Tuttavia si sa, l’amore è cieco, e il fanboy è sempre
lieto di chiudere entrambi gli occhi, soprattutto quando il risultato è comunque
gradevole, sebbene orientato un po’ troppo verso la distruzione dei tasti A e
C-basso... L’assenza di conati di vomito durante l’atto ludico, pur essendo già di per sè
un traguardo, non spiega l’enorme devozione che questo titolo ha sempre riscosso. A far
questo, basta una parola sola: immedesimazione. Il titolo Bandai risulta
veramente vincitore, almeno rispetto ai suoi risibili avversari, nella capacità di
riproporre più elementi possibili della serie. Le curve di sincronizzazione fluttueranno
mentre Shinji Ikari o chi per lui urlerà in katakana da
finestrelle olografiche aperte all’uopo, e se il cavo dell’alimentazione elettrica dei
robot verrà tranciato, apparirà su schermo il contatore dell’energia interna
rimanente. Persino le inquadrature ricalcano con dovizia quelle dell’anime, alimentando ulteriormente
l’illusione di essere stati catapultati in una puntata della serie. La messa in scena è
esaltata dalle meraviglie del motore grafico: i modelli 3D e le tessiture rasentano la
perfezione, e, nelle sezioni più guidate, il tutto in movimento ha dello sbalorditivo; ma
l’impressione di trovarsi di fronte al nec plus ultra scema non appena viene data
un po’ di libertà d’azione al giocatore, e cominciano a vedersi animazioni pacchiane,
elementi di contorno dozzinali e scenari scarni. A Bandai pensano di poter fare i furbi.
Bello nascondere dietro scelte registiche i propri limiti di programmazione.

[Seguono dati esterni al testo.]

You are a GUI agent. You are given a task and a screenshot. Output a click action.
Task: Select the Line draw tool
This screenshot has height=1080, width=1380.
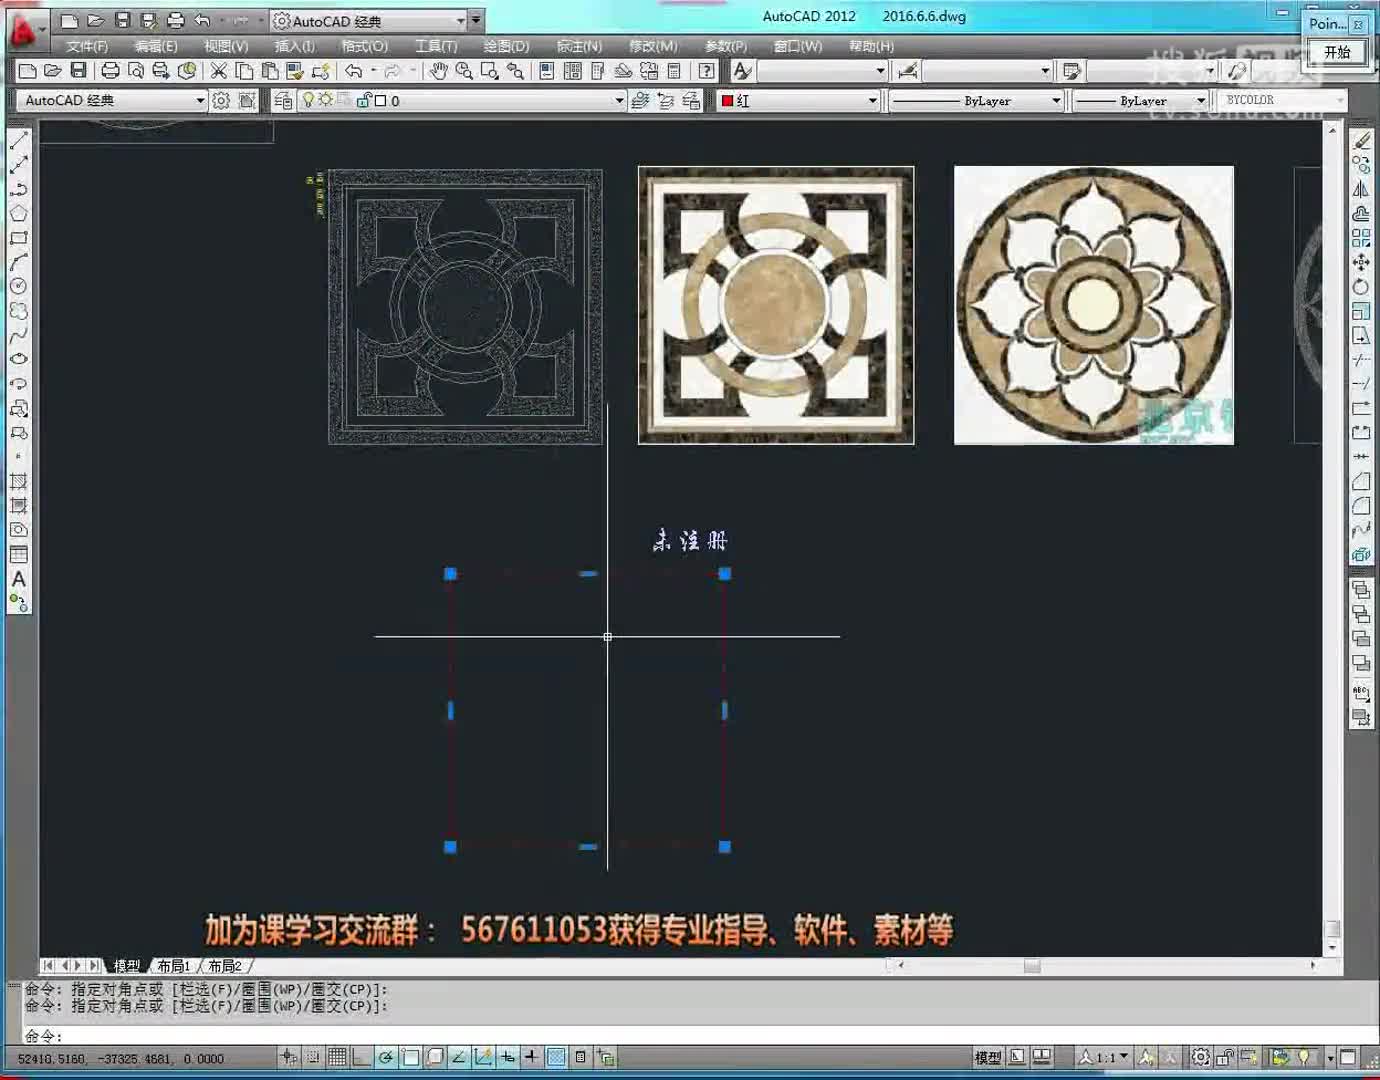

Bello ovviare
con tanti diversivi scintillanti alla propria incapacità di creare esperienze di gioco
strutturate. Bello far passare per gioco di culto un prodotto con poche pretese. Togliendo
un attimo la pecetta con il titolo, le magagne spuntano fuori, e sono anche tante. Ma in
fondo, che importa? A chi importa se questo event game ha lo spessore e
la longevità di uno stuzzichino da aperitivo? Chi si lamenterà della poco più che
sufficiente digitalizzazione delle musiche, quando avrà a disposizione 600 e passa
campionamenti vocali dei suoi beniamini? Forse siamo noi che ci ostiniamo inutilmente a
voler dissezionare qualcosa la cui magia risiede altrove rispetto ai quattro numeretti che
vedete a fine pagina. Insomma, è Evangelion, è per Nintendo 64. Che vogliamo di più? Un
gioco? Suvvia.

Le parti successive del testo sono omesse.